For Scott, it was a level of combativeness and vitriol he couldn’t break through, never mastering the art of the beef, a senior Scott adviser told POLITICO.
“Donald Trump is always fighting with somebody,” said the adviser, granted anonymity to speak freely about the dynamics of the race. “[Ron] DeSantis has done a good job of always picking fights with folks, too. But when you look on the other side with Tim Scott and Mike Pence, both of those guys said, ‘Alright, let’s have a policy conversation.’ Mike Pence and Tim Scott rolled out more policy plans than anybody else. But those are not the things that draw coverage. It’s the fighting that does. If Scott put DeSantis’ name in his mouth, he got coverage. If he put Donald Trump’s name in his mouth, he got even more coverage.”
Absent a grudge to burnish, it was slim pickings for the nice-guy candidates. Even for Pence, who namechecked Reagan 34 times in his political memoir So Help Me God, it was hard to keep from breaking Reagan’s commandment. On his last day on the campaign trail in Iowa, he assailed DeSantis, Trump and Ramaswamy as “voices of appeasement” when it came to international relations.
“In order to keep Reagan’s vision for the country alive, that commandment may be one that needs to be broken,” said Pence adviser Devin O’Malley. “I think we need to be able to have frank conversations on policy and to be critical of policy positions, especially when it means departing so drastically from conservative principles and values like some candidates are.”
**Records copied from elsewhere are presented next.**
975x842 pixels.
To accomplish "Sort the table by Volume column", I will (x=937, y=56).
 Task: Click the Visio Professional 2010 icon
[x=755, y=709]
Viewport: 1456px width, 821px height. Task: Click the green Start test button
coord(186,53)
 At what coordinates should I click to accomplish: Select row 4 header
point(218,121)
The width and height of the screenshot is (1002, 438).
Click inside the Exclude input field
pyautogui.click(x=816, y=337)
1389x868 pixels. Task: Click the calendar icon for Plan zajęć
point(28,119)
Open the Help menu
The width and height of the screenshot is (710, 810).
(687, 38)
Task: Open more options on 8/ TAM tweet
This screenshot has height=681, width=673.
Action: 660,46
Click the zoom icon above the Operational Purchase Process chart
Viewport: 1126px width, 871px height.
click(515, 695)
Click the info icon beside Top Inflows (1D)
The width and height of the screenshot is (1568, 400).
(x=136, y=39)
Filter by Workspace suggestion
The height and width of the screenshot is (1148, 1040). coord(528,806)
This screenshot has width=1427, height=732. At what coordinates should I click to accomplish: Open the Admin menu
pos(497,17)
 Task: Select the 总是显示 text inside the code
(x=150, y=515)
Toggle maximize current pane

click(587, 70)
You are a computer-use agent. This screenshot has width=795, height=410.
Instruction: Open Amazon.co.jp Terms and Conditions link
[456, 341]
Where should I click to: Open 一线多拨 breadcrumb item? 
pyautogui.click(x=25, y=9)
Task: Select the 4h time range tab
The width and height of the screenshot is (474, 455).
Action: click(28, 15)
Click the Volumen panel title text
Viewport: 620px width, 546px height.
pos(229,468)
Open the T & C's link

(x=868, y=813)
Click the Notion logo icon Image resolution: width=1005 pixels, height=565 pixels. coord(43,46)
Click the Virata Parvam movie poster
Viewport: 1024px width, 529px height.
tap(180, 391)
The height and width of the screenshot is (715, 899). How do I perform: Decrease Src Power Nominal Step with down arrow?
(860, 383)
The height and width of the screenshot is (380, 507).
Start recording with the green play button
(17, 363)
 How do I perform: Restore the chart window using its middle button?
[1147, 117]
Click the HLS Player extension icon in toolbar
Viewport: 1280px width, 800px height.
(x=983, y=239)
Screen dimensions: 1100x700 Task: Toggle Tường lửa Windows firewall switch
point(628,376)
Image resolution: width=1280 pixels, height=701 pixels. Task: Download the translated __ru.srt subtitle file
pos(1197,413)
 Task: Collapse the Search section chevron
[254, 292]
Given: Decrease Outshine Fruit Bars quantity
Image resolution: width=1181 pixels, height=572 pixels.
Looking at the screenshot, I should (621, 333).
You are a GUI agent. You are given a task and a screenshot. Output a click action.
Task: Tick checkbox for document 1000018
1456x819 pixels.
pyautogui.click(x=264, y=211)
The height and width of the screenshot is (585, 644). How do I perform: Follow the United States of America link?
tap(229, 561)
The death of Reaganism — at least in the 2024 campaign — will surprise few. It had been in hospice for a long time. At the GOP’s very first debate, Ramaswamy tore into it directly.
“It is not morning in America,” Ramaswamy scolded Pence, burying the old Reagan line. “We live in a dark moment, and we have to confront the fact that we’re in an internal sort of cold cultural civil war and we have to recognize that.”
Not morning at all — but dusk, as Shirley said.
Against the darkening backdrop, there is still Burgum, the candidate who may have delivered the sunniest announcement speech and cuts the figure of the protagonist in a Norman Rockwell painting.